On this occasion, the crisis has been caused by the government’s will to put an end to the systematic paralyzation of the two most important judicial institutions of Spain, the Constitutional Court and the General Council of the Judicial Power (CGPJ). In either body the Partido Popular wields a majority which has blocked the mandatory renewal of board members preventing a new majority to be formed in either. The European Union has repeatedly warned Spain about the need to renew these institutions in the past. But until now, in contrast with similar irregularities in Poland, it has failed to bring any effective form of pressure to bear to force steps to be taken. Indeed, the statements made by mealy-mouthed EU officials regarding this question all too often show more concern with the actual procedure method for renewal than with censoring the immense judicial distortion caused by the predominance of PP-friendly judges in these bodies for a good many years.

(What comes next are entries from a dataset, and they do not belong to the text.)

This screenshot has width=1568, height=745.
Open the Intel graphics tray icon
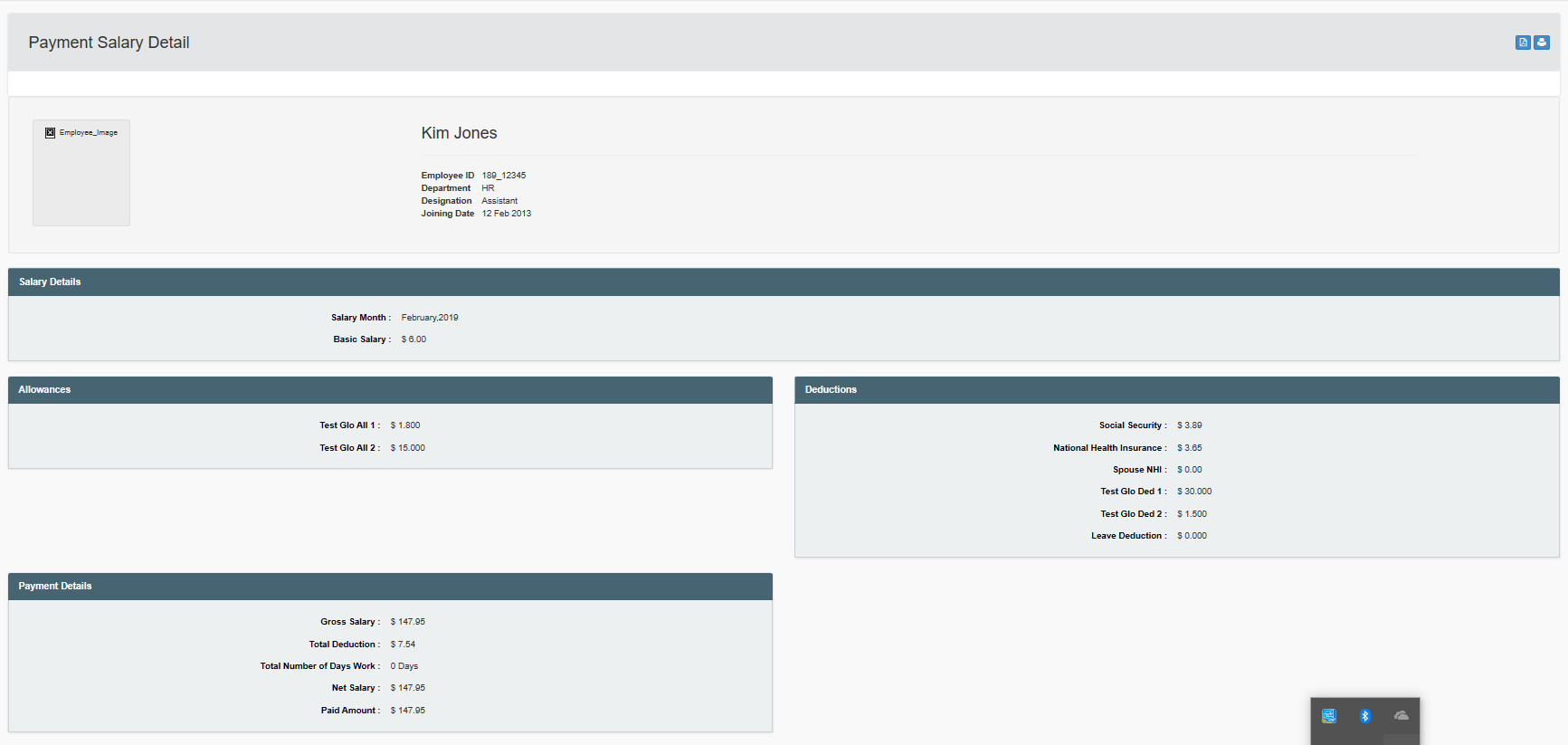1328,716
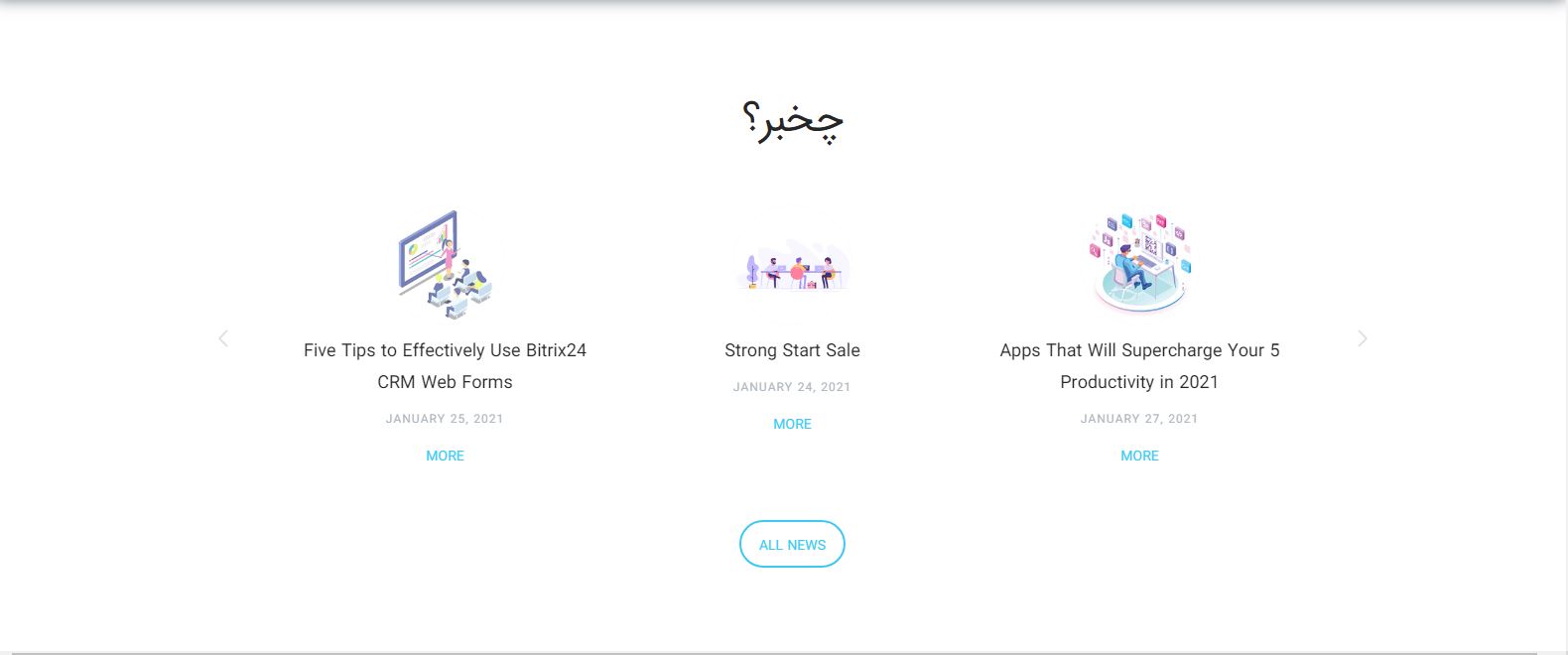Click MORE under Strong Start Sale
This screenshot has height=655, width=1568.
point(792,424)
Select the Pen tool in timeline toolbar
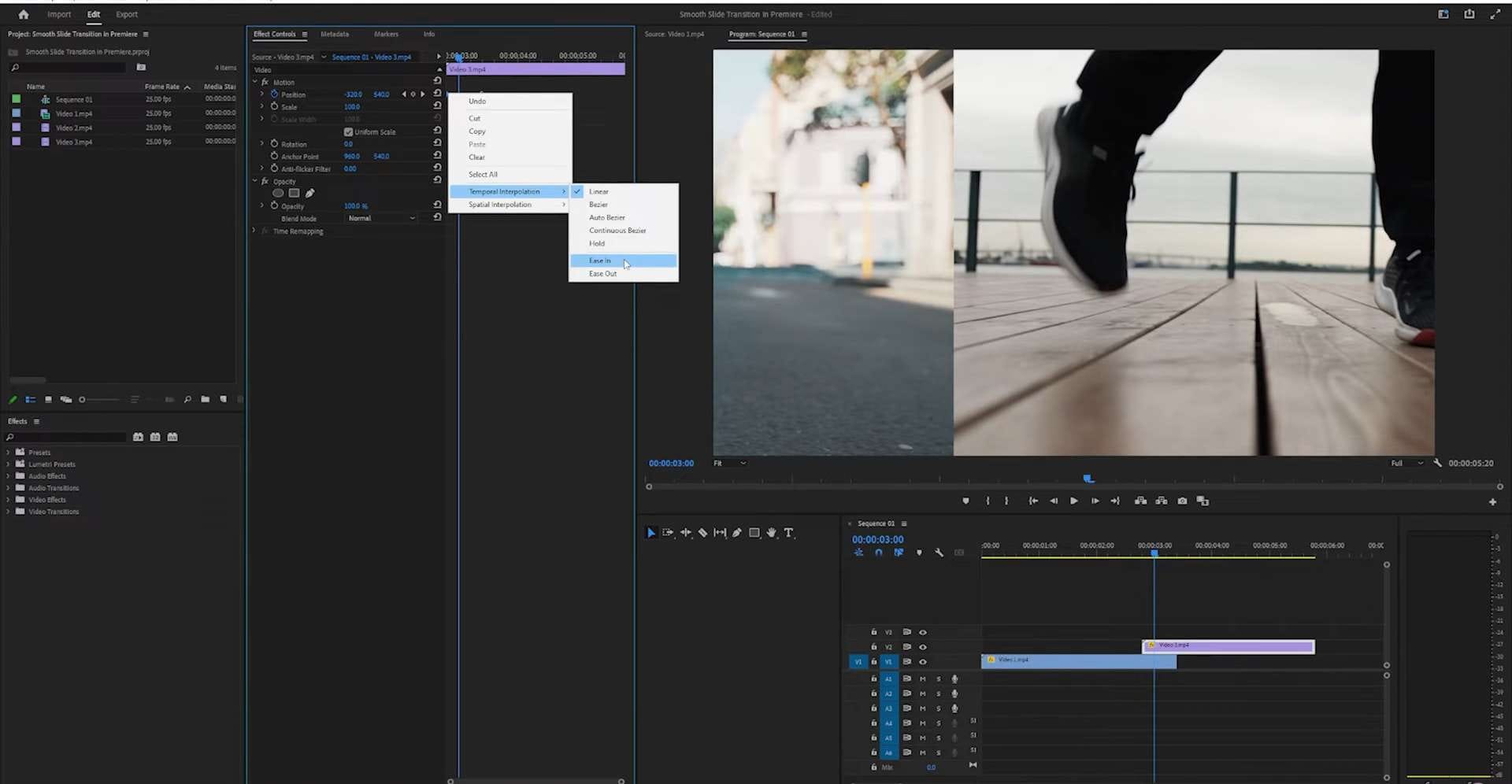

At the time of writing –although we are sure this problem is far from being solved– the confrontation between the Spanish government (PSOE and Podemos) and the two judicial bodies is ferocious. On both sides there is talk of “antidemocratic behaviour” and some observers even speak of an ever-increasing climate of “Coup d’État”. Perhaps the most serious moment came last Monday (19th December) when the Constitutional Court announced its decision to prevent the Senate from voting in measures that would allow the renewal crisis to be solved. The official State TV –TVE1– described it as “an institutional crisis without precedent”. The government, acting not only in accordance with a constitutional mandate but also EU calls to renew these bodies, planned to do so by way of an omnibus bill aimed at changing the way in which board members were elected, thus putting an end to the PP blockade. The bill aimed to go beyond former amendments of the law that called for stricter timing requirements and sought to bring in measures that would penalize those responsible for blocking the regular renewal of the bodies.

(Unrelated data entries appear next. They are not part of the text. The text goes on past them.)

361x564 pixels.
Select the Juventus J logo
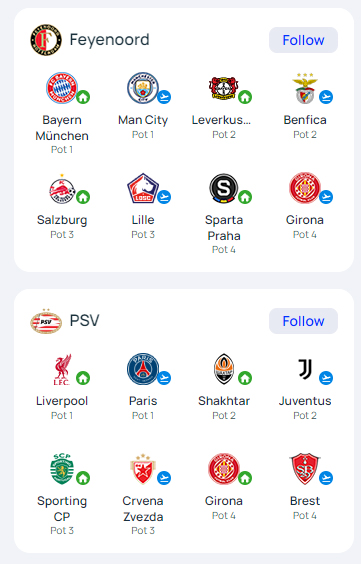(305, 369)
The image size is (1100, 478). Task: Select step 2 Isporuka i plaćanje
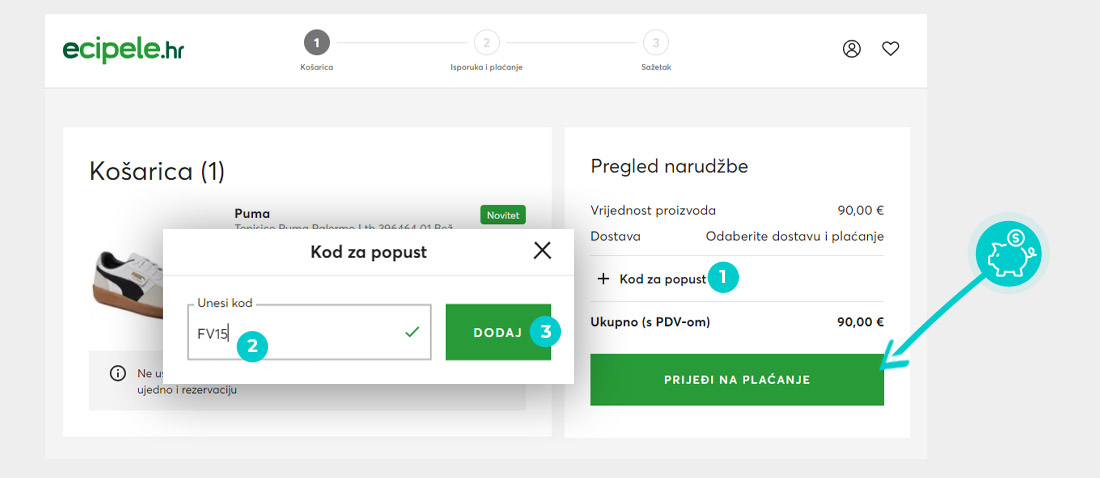[x=486, y=43]
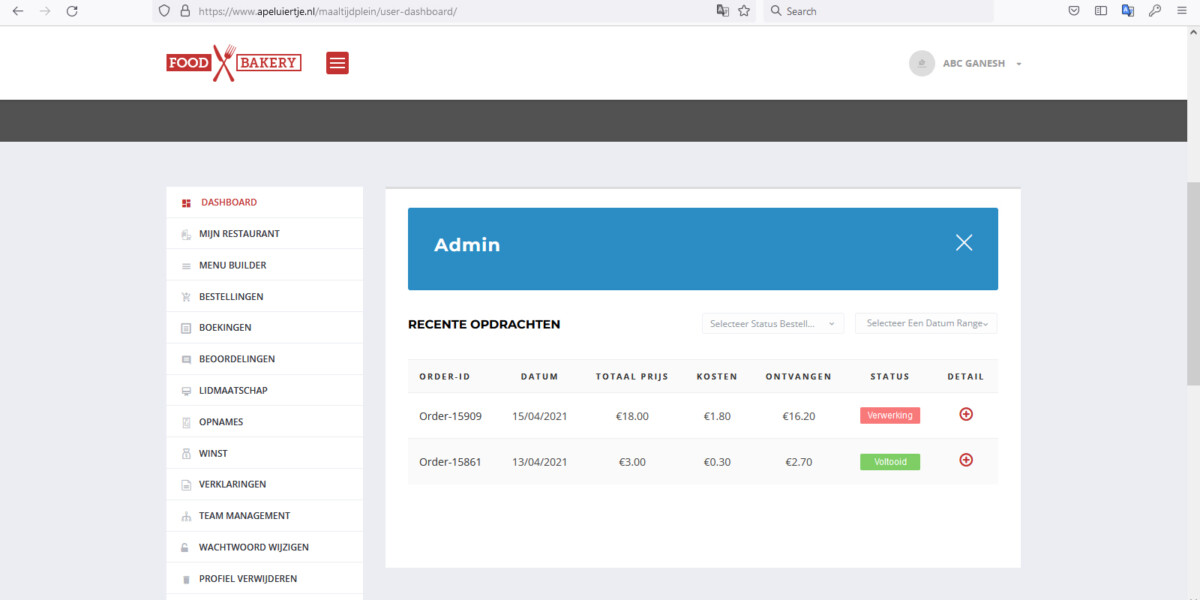The image size is (1200, 600).
Task: Click the red hamburger menu icon
Action: 337,63

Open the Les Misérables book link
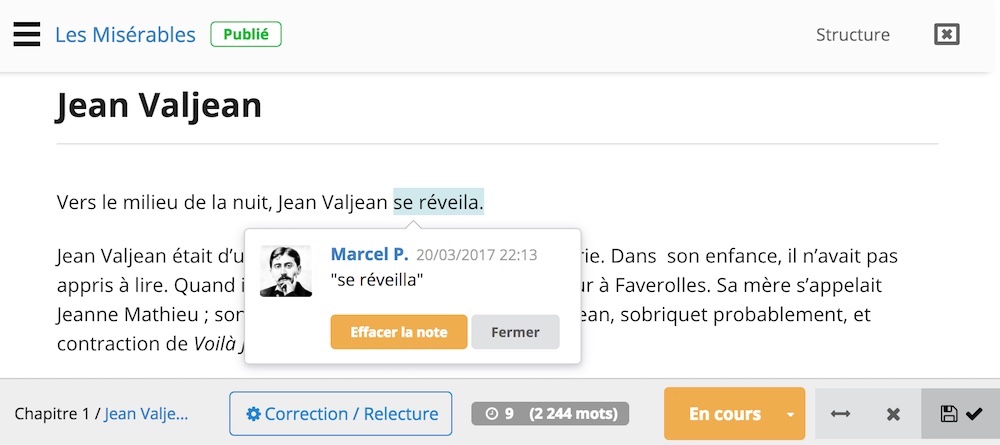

As we await the final outcome of this critical confrontation, several conclusions may be made. Firstly –and however clumsily Sánchez may have so far tackled the question– there is no denying that we are faced by a severe instance of direct interventionism by the judiciary in the legislative field. Some say it is an unprecedented event that the judiciary should have prevented a motion from being debated –let alone voted and implemented– by the Spanish Parliament. The truth is, though, that the whole Catalan issue –before, during and after the 2017 Independence Referendum– produced numerous cases of such judicial intervention in the legislative field. This severely affected the autonomy of the Catalan government and Parliament, even the latter’s right to debate particular issues, as is the case in the Spanish Senate today. In the case of the Constitutional Court’s decision today, it is doubly serious because two theoretically outgoing members actually took part in the vote to prevent their own suspension from the body, thus acting out of private interest. In no democratic system would such participation have been considered legitimate, even less so in the judicial field.

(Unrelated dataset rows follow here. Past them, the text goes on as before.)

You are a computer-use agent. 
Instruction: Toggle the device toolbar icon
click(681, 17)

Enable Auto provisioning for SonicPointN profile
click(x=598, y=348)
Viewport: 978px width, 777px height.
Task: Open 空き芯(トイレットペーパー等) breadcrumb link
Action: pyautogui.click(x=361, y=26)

One conclusion is that what is being uncovered in this case is a serious blockade operation designed to ensure the continuity of right and far right majorities in the major judicial bodies of an EU country. A second conclusion is that this blockade has been designed by the very judges that should be upholding the law with a view to illicitly ensuring the irregular and partisan use of the judiciary as a tool to counteract the government and legislative power. The question is, why are the EU authorities that demand democratic standards to be upheld in Poland and Hungary, so benevolent with Spain where judicial practice is so obviously tainted with lawfare? Are mild warnings and occasional scolding enough to derail a tradition with firm roots in the Franco regime?